→ Work required:
Copy the lines running from the one that contains "How do I perform: Click" to the end of the entries below, exactly and with no pictures.

============

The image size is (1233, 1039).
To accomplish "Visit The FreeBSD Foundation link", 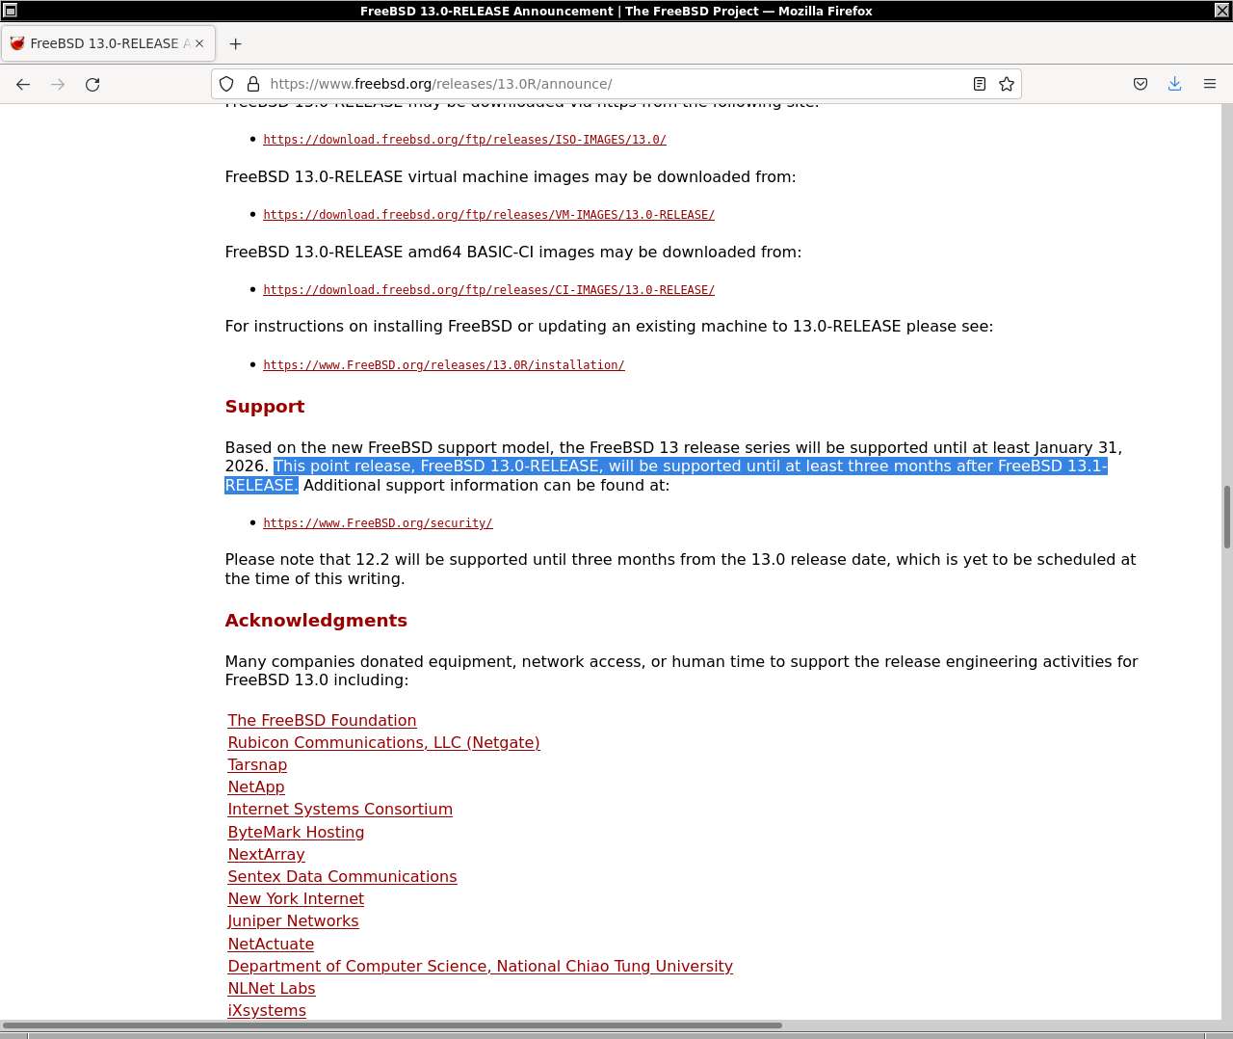I will [322, 720].
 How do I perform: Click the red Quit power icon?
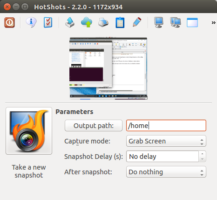point(9,22)
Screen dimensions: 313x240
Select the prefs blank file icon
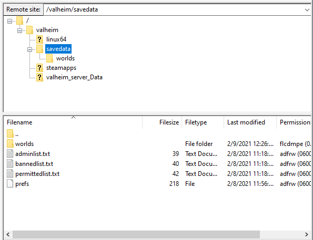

============

→ Written response:
 How do I perform: Click the red Quit power icon?
point(9,22)
Screen dimensions: 313x240
Select the prefs blank file icon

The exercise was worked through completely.